-- DATASET CONTENT follows --

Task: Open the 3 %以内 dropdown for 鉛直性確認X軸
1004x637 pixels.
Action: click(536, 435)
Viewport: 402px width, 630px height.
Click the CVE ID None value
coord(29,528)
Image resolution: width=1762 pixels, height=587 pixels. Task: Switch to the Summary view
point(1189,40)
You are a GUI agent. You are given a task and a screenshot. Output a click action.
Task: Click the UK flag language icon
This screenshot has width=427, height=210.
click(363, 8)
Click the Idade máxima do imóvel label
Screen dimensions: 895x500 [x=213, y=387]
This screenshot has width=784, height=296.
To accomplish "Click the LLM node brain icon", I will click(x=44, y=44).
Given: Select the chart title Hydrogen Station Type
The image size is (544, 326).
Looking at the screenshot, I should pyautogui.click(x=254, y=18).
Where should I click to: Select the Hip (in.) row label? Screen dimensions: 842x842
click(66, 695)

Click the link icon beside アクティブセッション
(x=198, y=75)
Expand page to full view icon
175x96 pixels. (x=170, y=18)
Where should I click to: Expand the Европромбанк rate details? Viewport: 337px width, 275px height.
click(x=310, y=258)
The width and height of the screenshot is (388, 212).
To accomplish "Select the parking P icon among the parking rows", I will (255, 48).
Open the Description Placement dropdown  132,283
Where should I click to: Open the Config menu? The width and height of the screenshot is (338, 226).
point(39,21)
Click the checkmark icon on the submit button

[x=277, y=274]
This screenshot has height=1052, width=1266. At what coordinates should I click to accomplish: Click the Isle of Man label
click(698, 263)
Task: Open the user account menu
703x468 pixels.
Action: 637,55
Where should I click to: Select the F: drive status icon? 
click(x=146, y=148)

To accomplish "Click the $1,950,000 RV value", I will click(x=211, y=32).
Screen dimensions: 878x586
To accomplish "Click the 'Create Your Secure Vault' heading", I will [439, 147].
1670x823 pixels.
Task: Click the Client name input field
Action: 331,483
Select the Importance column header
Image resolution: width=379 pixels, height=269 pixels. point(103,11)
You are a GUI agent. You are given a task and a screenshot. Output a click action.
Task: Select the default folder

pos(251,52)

-- DATASET CONTENT concluded --

### AIM OF THE TASK
Transcribe the data word for word.

### OUTPUT OF THE TASK
Task: Open the 3 %以内 dropdown for 鉛直性確認X軸
1004x637 pixels.
Action: click(536, 435)
Viewport: 402px width, 630px height.
Click the CVE ID None value
coord(29,528)
Image resolution: width=1762 pixels, height=587 pixels. Task: Switch to the Summary view
point(1189,40)
You are a GUI agent. You are given a task and a screenshot. Output a click action.
Task: Click the UK flag language icon
This screenshot has width=427, height=210.
click(363, 8)
Click the Idade máxima do imóvel label
Screen dimensions: 895x500 [x=213, y=387]
This screenshot has width=784, height=296.
To accomplish "Click the LLM node brain icon", I will click(x=44, y=44).
Given: Select the chart title Hydrogen Station Type
The image size is (544, 326).
Looking at the screenshot, I should pyautogui.click(x=254, y=18).
Where should I click to: Select the Hip (in.) row label? Screen dimensions: 842x842
click(66, 695)

Click the link icon beside アクティブセッション
(x=198, y=75)
Expand page to full view icon
175x96 pixels. (x=170, y=18)
Where should I click to: Expand the Европромбанк rate details? Viewport: 337px width, 275px height.
click(x=310, y=258)
The width and height of the screenshot is (388, 212).
To accomplish "Select the parking P icon among the parking rows", I will (255, 48).
Open the Description Placement dropdown  132,283
Where should I click to: Open the Config menu? The width and height of the screenshot is (338, 226).
point(39,21)
Click the checkmark icon on the submit button

[x=277, y=274]
This screenshot has height=1052, width=1266. At what coordinates should I click to accomplish: Click the Isle of Man label
click(698, 263)
Task: Open the user account menu
703x468 pixels.
Action: 637,55
Where should I click to: Select the F: drive status icon? 
click(x=146, y=148)

To accomplish "Click the $1,950,000 RV value", I will click(x=211, y=32).
Screen dimensions: 878x586
To accomplish "Click the 'Create Your Secure Vault' heading", I will [439, 147].
1670x823 pixels.
Task: Click the Client name input field
Action: 331,483
Select the Importance column header
Image resolution: width=379 pixels, height=269 pixels. point(103,11)
You are a GUI agent. You are given a task and a screenshot. Output a click action.
Task: Select the default folder

pos(251,52)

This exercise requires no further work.